How many of you have skipped a class in the past few days? I have. I skip class more frequently than I’m willing to admit for reasons far less valid than being “sick.” I never thought it was that deep, I mean, it’s only the classes that don’t take attendance. I’m sure all of you have done the same.

None of us have thought too much about the situation. It’s natural to skip in order to take a break, catch up on work or even to hang out with friends on a Friday afternoon. Well, what if I told you that VCU will now track whether you’re in class?

Some of you may have heard rumors about a new VCU policy that identifies whether a student attends their class or not. Let me put those rumors to rest: I’m here to tell you they’re true. Surprise, VCU has found yet another tactful way to invade your privacy.

VCU is introducing a new program called Ram Attend, which tracks attendance via Wi-Fi connection.

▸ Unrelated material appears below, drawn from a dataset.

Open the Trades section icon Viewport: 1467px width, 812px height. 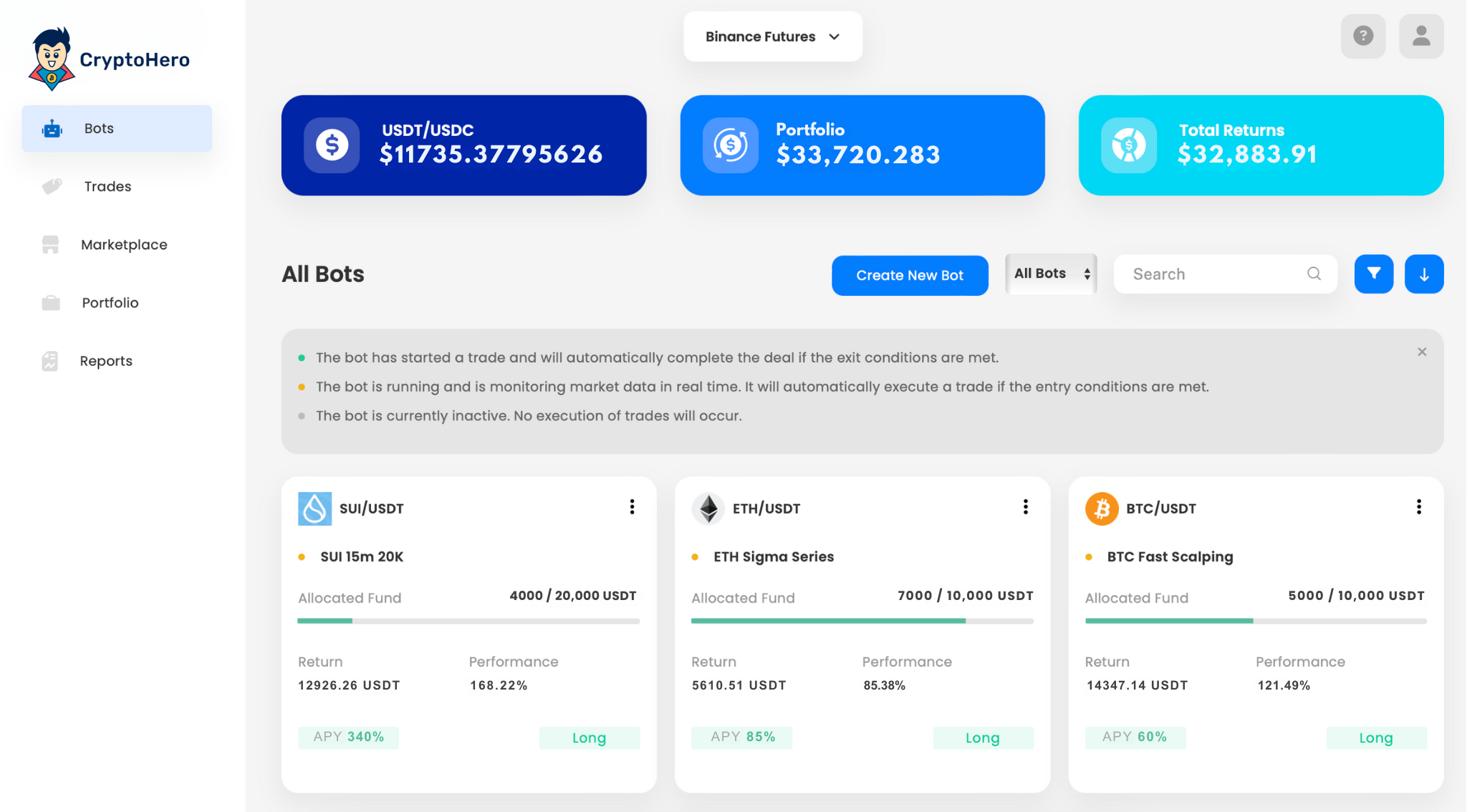[x=50, y=186]
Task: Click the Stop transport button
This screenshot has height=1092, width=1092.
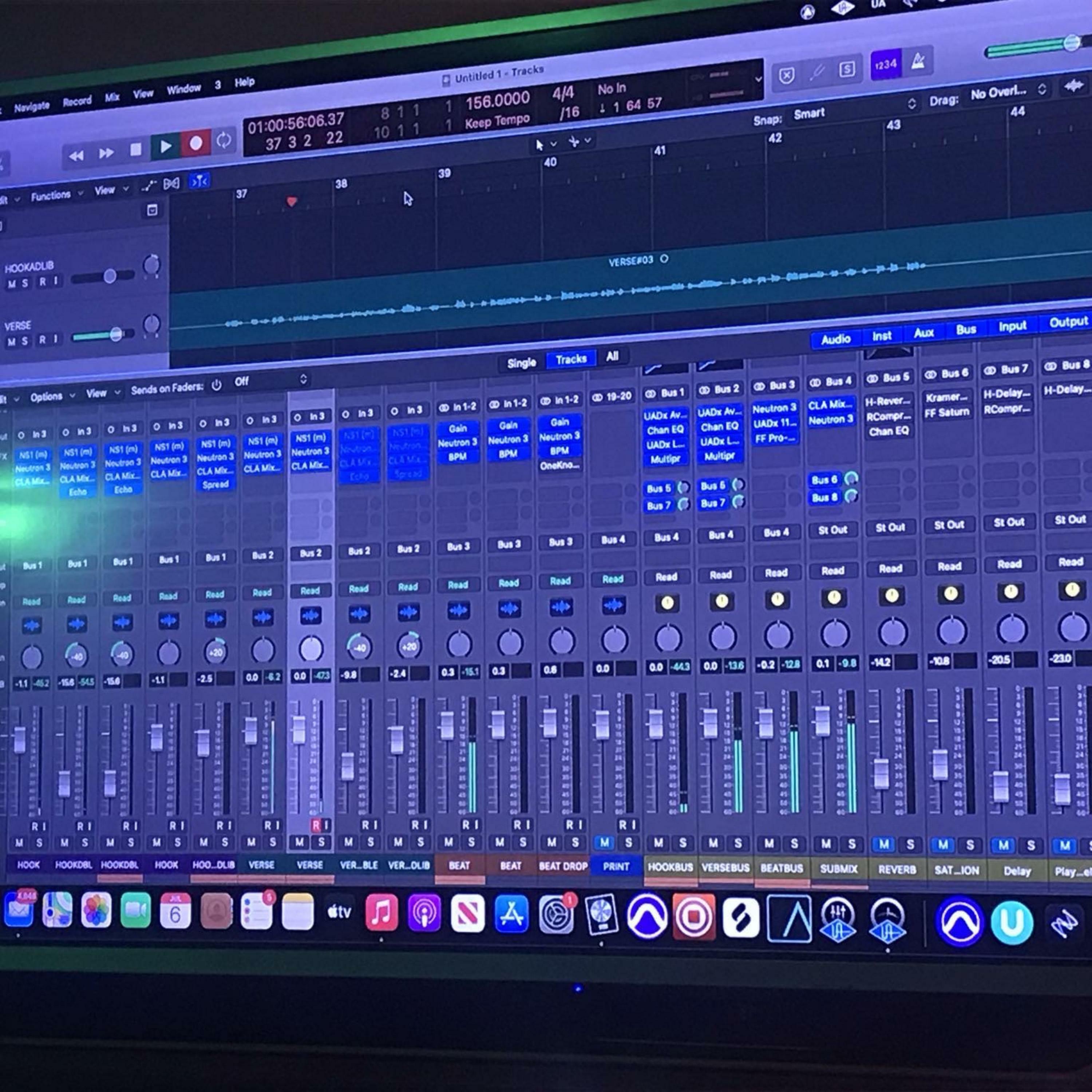Action: 136,150
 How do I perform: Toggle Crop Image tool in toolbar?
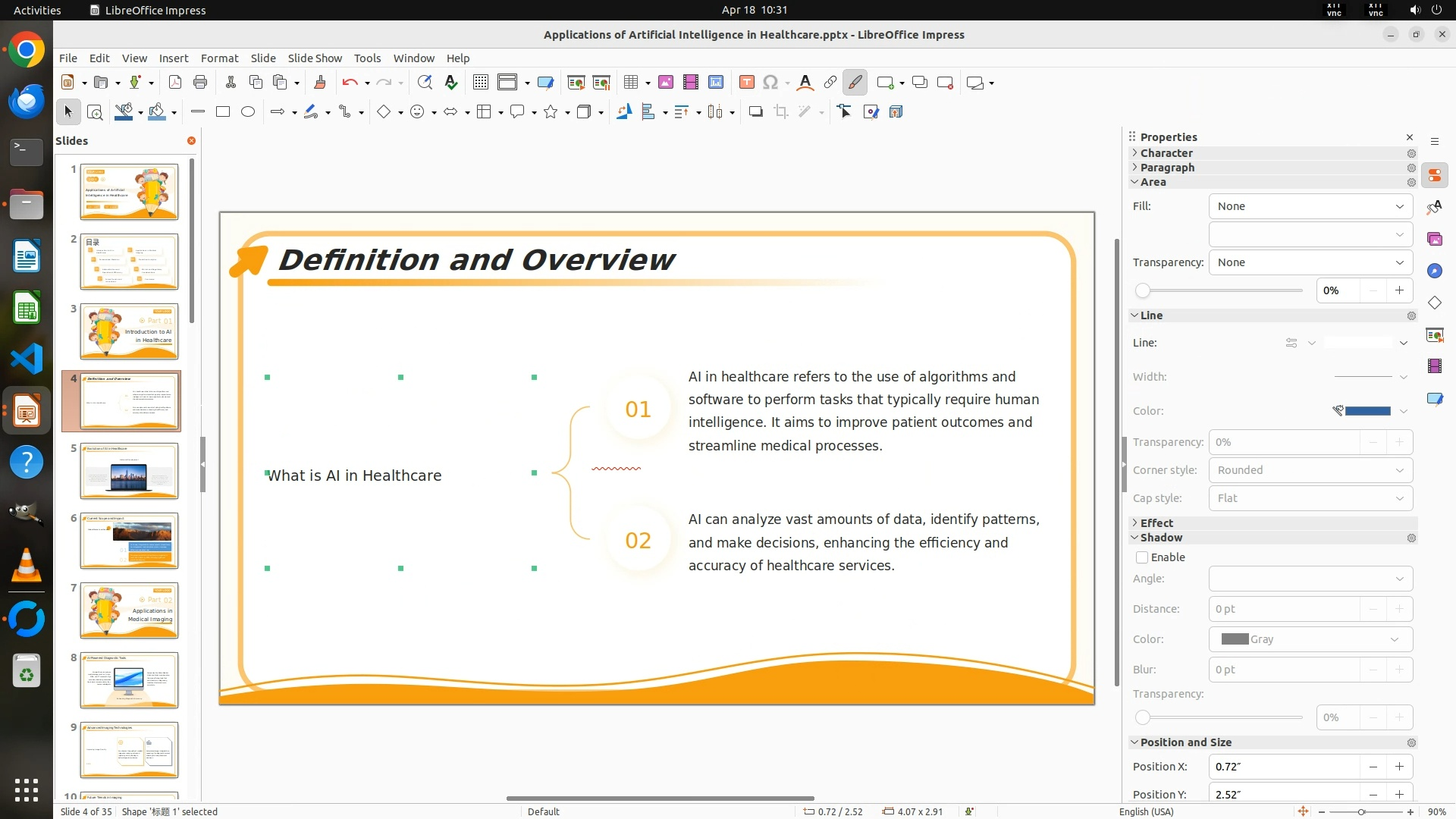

Basically, if you’re in class, your electronic device will connect to the Wi-Fi and alert the system that you’re in class. A lack of an alert will notify the system that you’re not in class. The pilot program was launched Nov. 8 and will be tested in UNIV 111, 112 and 200 classes.

This is all in the name of “student success,” according to VCU. Student success my ass. I’m not the first nor the last person to say that attendance doesn’t necessarily reflect success. According to a 2010 study from the University of Albany, mandatory attendance has relatively little to no impact on performance. Some classes don’t need continual turnout for a student to succeed. I’m not out here advocating for all of you to skip class, but let’s be real: I don’t go to every class, and neither do you. However, not all of us are failing classes left and right.

Perhaps I could have believed the nonsense about “student success” if they weren’t being so secretive about this program. I can bet a large sum of students didn’t know — still don’t know — about the implementation of Ram Attend. I mean, how could they? The opt-out form was hidden in just another email. 

The program is “optional” but the default setting is for all students who received the email to be enrolled. It was sent out with the subject: “Important: Your class is piloting a new attendance tool” and an opt-out link. If VCU truly wanted this program to be optional, Ram Attend would have been announced in a more fashionable way catered to students such as an Instagram or Twitter post. We all know most students just scroll past emails from VCU. I know that if the university wanted students to be fully aware of the program, they would have introduced it in a manner much more discoverable and noticeable.

This program is an invasion of privacy. I genuinely can’t say I trust VCU won’t use this program to track our locations on a more consistent basis that has nothing to do with attendance. So excuse me if I choose to pass on the concept that Ram Attend isn’t just a form of VCU’s wildly inappropriate need to constantly surveil their students. And that’s the tea.